--- Start ---

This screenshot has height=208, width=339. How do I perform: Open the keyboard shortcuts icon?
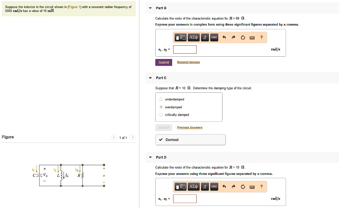click(252, 37)
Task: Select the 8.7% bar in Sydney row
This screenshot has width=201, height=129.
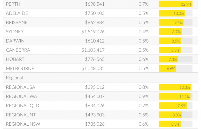Action: (x=170, y=32)
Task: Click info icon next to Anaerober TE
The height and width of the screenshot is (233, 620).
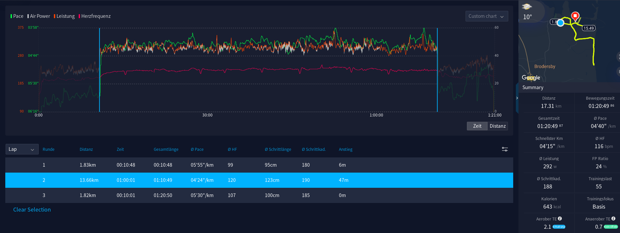Action: tap(613, 219)
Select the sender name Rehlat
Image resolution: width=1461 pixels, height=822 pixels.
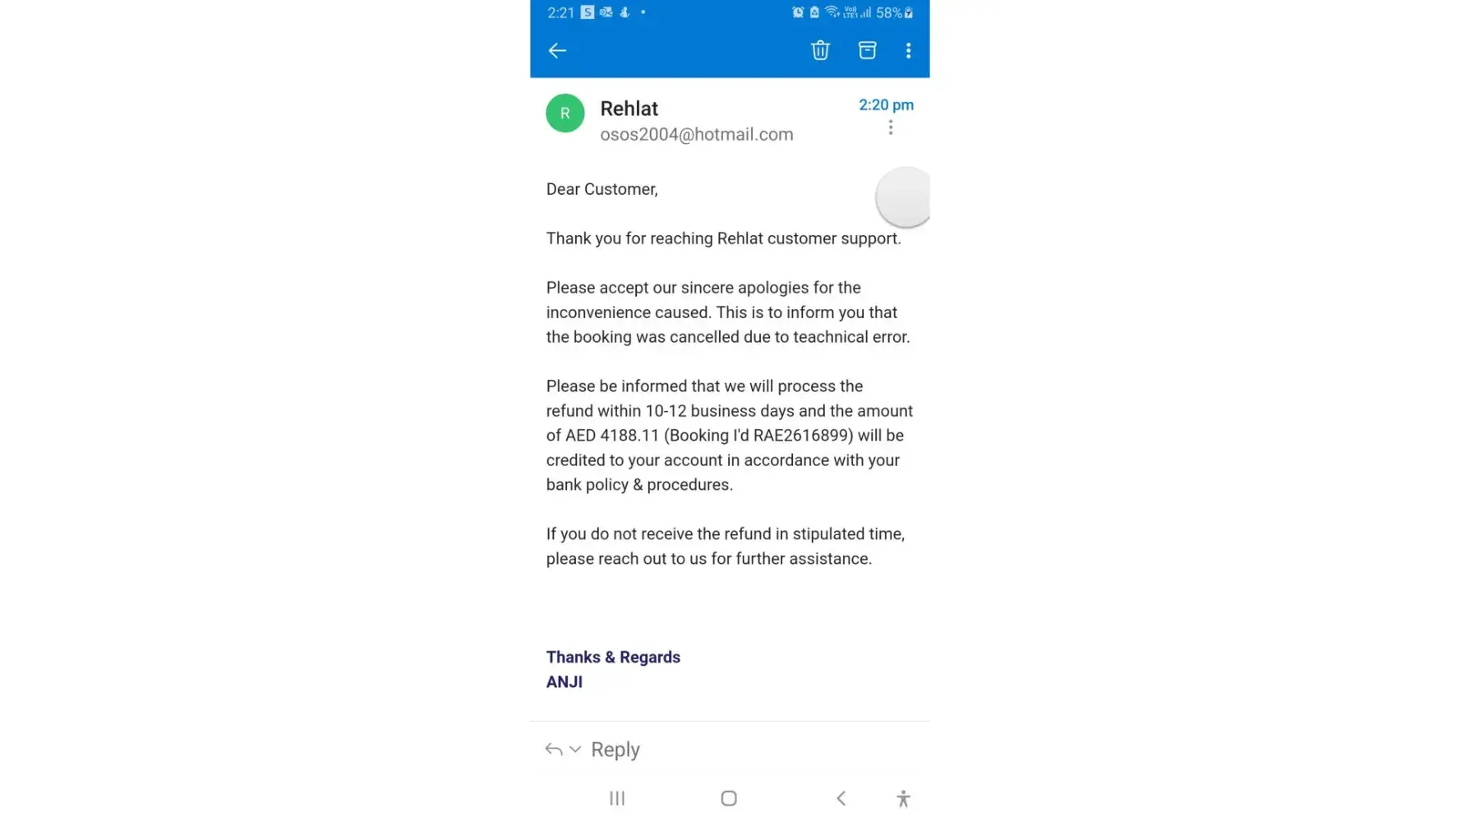pyautogui.click(x=629, y=109)
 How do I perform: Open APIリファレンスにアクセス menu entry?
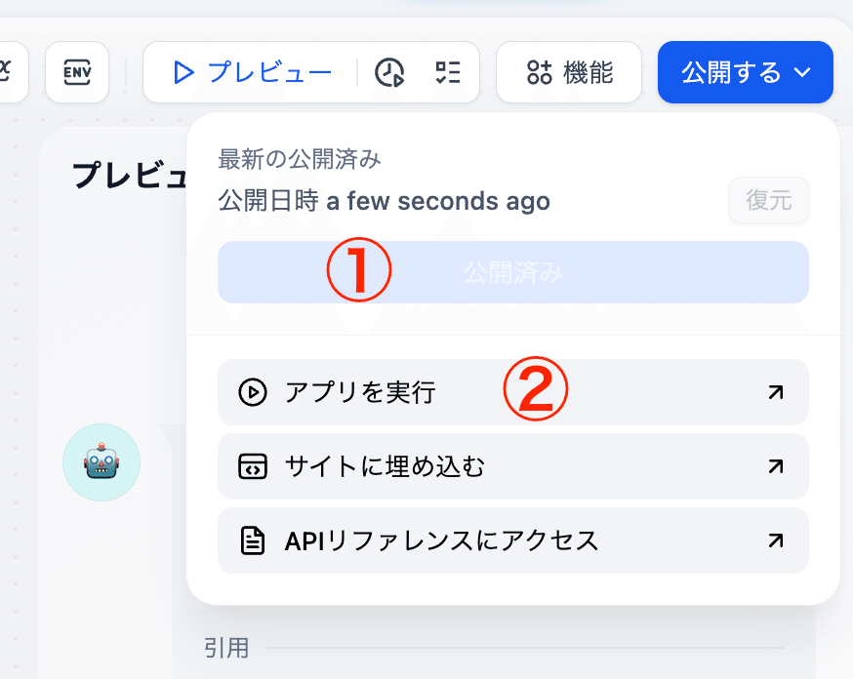tap(441, 540)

--- End ---

**Do this**
Print every line of the data above without any changes, and leave out the pictures.

**Finished task**
This screenshot has height=208, width=339. How do I perform: Open the keyboard shortcuts icon?
click(252, 37)
Task: Select the 8.7% bar in Sydney row
This screenshot has width=201, height=129.
Action: (x=170, y=32)
Task: Click info icon next to Anaerober TE
The height and width of the screenshot is (233, 620).
Action: tap(613, 219)
Select the sender name Rehlat
Image resolution: width=1461 pixels, height=822 pixels.
pyautogui.click(x=629, y=109)
 How do I perform: Open APIリファレンスにアクセス menu entry?
tap(441, 540)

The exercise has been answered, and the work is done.